Governo Bolsonaro mantém pagamentos a faculdades suspeitas em fraudes no Fies

Esquema operado por ex-servidor do FNDE pode chegar a R$ 1 bilhão; MEC não alterou sistema vulnerável

Um esquema de fraudes no Fies (Financiamento Estudantil), que pode chegar a R$ 1 bilhão, foi descoberto no fim do ano passado, mas até agora o governo Jair Bolsonaro (sem partido) não alterou o sistema vulnerável a irregularidades. Além disso, instituições flagradas pelo próprio governo continuaram a receber recursos do programa.

Em novembro, funcionários do FNDE (Fundo Nacional de Desenvolvimento da Educação) descobriram que ao menos um servidor do órgão alterava os cadastros do Fies para liberar pagamentos irregulares.

Liminares aleatórias ou vencidas eram incluídas no sistema para autorizar repasses a universidades que não tinham certidões negativas de débitos de impostos.

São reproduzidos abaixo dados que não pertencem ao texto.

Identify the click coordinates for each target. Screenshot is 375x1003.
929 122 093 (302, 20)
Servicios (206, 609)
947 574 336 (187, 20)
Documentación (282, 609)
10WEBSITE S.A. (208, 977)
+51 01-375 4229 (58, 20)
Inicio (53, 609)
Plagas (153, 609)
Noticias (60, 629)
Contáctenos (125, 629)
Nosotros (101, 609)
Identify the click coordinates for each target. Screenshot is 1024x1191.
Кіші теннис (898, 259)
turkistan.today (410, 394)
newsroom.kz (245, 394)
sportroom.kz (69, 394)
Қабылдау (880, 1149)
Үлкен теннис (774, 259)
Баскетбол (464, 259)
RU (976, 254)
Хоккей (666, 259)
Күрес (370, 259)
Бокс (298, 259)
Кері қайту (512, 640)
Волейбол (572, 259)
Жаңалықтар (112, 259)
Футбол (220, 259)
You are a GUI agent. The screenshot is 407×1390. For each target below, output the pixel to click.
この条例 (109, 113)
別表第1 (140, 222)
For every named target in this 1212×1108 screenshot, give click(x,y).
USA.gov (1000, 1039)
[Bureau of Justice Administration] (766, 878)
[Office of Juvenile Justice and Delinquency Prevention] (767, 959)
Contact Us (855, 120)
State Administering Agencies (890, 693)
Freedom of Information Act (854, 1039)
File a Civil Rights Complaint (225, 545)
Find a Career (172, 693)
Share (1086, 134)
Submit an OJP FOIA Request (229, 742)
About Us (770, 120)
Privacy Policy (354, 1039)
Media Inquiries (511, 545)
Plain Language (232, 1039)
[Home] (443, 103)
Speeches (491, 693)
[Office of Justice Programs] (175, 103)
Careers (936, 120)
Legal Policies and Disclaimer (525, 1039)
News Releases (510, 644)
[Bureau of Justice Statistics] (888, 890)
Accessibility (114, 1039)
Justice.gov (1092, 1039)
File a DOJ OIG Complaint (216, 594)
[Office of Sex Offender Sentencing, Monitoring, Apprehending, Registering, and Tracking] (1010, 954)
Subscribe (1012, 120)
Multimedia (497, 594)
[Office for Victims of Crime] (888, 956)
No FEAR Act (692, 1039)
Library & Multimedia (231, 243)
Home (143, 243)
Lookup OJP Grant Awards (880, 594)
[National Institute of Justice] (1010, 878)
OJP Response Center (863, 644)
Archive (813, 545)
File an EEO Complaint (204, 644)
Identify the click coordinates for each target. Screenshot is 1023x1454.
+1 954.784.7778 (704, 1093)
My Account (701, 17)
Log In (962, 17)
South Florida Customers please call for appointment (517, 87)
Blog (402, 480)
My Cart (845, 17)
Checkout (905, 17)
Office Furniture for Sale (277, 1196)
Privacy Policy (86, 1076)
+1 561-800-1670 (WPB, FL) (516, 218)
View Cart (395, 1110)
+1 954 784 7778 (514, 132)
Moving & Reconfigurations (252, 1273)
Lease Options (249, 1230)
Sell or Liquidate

Empresas sem essas certidões têm conseguido receber recursos com base em decisões judiciais. Mas a manobra ilegal enganava o sistema ao cadastrar documentos inválidos.

Dessa forma, grupos educacionais receberam de forma irregular recursos por meio das recompras de títulos do Tesouro, usados para a remuneração no programa. No Fies, o aluno contrai o financiamento e o governo paga as mensalidades em instituições particulares.

O FNDE é ligado ao MEC (Ministério da Educação).

Irregularidades ocorreram durante o governo Bolsonaro, mas há suspeitas de que o esquema exista desde 2014. As investigações apontam para participação de advogados na intermediação, com pagamento de percentuais aos envolvidos.

A União gastou, de 2014 ao ano passado, R$ 60 bilhões com recompras de títulos no Fies.

As intervenções criminosas identificadas eram operadas pelo agora ex-servidor do FNDE Flavio Carlos Pereira. No órgão desde 2012, Pereira era uma referência sobre o Fies tanto dentro da autarquia quanto para as empresas do setor —ele foi exonerado no fim de novembro.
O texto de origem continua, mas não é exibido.